Wednesday, 26 January 2011

I Found Bill's Word!

I think it just goes to show that all good things come to those who read enough (or, as in my case, way too much).  You'll recall that just the other day I mentioned my frustration at never being able to validate Bill's choice of the word 'policies'.  New readers may not realise we have a habit of referring to our three (used to be four, but now there is a large landing) bedroomed semi-detached (sort of like a duplex) house with attached garage, front and back gardens (a very middling house) in grand terms:  the East Wing (bedroom), the West Wing, the Dining Hall, the Theatre (the landing with the TV) and the Policies (the grounds outside the house).  What with having started the seedlings (little leeks already peeking!) in the Box Room (a legit name) I may begin referring to it as the Garden Room or perhaps the Conservatory.

Anyhow, I was sitting reading a library book, Memories of Ninety Years, by Princess Alice, Duchess of Gloucester.  On page 32 she is saying 
"The family bus was a horse-drawn waggonette, sitting five aside facing each other.  The policies at Dalkeith stood between the North and South Esk."
 Don't you know I was thrilled to bits!  (Yes, I have been told I'm easily amused.)  

The Princess (a title given as a courtesy by her neice, the present Queen, so she didn't have to be a 'Dowager Duchess' - always makes me think of a humped back, that title) talks about her many homes, both before and after marrying the Queen's uncle Henry.   Princess Anne's father was John, the 7th Duke of Buccleuch and the 9th Duke of Queensberry.  (I'm always amazed when they have more than one title, as though one wouldn't be amply sufficient for anyone; no wonder there aren't enough to go around to everybody.)

Montagu House, in London, now part of the offices at Whitehall, has two Wikipedia entries for some reason, possibly to do with its life as a house vs being an office.

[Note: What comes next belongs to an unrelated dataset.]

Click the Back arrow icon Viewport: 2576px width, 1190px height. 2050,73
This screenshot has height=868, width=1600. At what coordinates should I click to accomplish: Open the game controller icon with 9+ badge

This is where the extended family and servants, as many as 68 people, lived during The Season in London.  With one indoor toilet.  (I'd no idea that the present Queen abolished the ritual presentation of debutantes to court in 1958.  I'm sure it was dreadfully boring, but really!)

Eildon Hall, in the area of Scotland referred to as the Scottish Borders, near Newtown St Boswells.  This is where they always went in July, after The Season.  They travelled up by train.  Their own train.

Drumlanrig Castle, in Dumfriesshire, Scotland, belonged to her grandparents.  It appears to be a hotel now.  The children visited between September and Christmas, during hunting season.  

Dalkeith House, AKA Dalkeith Palace, is on the outskirts of Edinburgh.  This was where the family traditionally spent Christmas and New Years until 1914, the year of the Great War and of her grandfather's death.  It was opened in 1982 for the marriage of Princess Anne's nephuew.  It is currently "European study centre for the University of Wisconsin USA, accommodating some 80 students at a time."  Hmmmm.

Bowhill, in Scotland, is still the home of the present Duke and Duchess of Buccleuch and Queensberry, but it is open part of the year to visitors.

That's as far as I've got with the book, so we'll have to pick this up again sometime.  Before I go, I would mention that it does no good to put 'policies' into Google, not even with Scottish legal terms.  I did find that if one Googled 'castles' and 'policies' that a wonderful list of properties in Scotland appeared.  Even better, however, the Gazetteer for Scotland that shows you the map of the Scottish Borders, also provides a glossary:

Policy:  In Scotland a policy is the name given to the designed landscape surrounding a mansion.

So, Bill's got his retirement job cut out for him, eh, maintaining the policies...


Tish Jett said...

Love your post Shelley. No one can read too much. It's not possible (I say as tasks that need attending pile up around me).

You still don't know do you?

You won in the drawing for Betty Lou's book!

Please send me your address and I'll give it to BL to forward to her publisher.

You can e-mail me at

Hope this makes you happy.

Warmest regards,

Frugal Scholar said...

Oh, I'd love to read that book. Hoping I can find it in these parts.

Jo said...

We are all products of those we were raised by or the area we were raised in. Words and phrases pop out of our mouths without our thinking. Not being raised in this area, I know I get strange looks occasionally when speaking.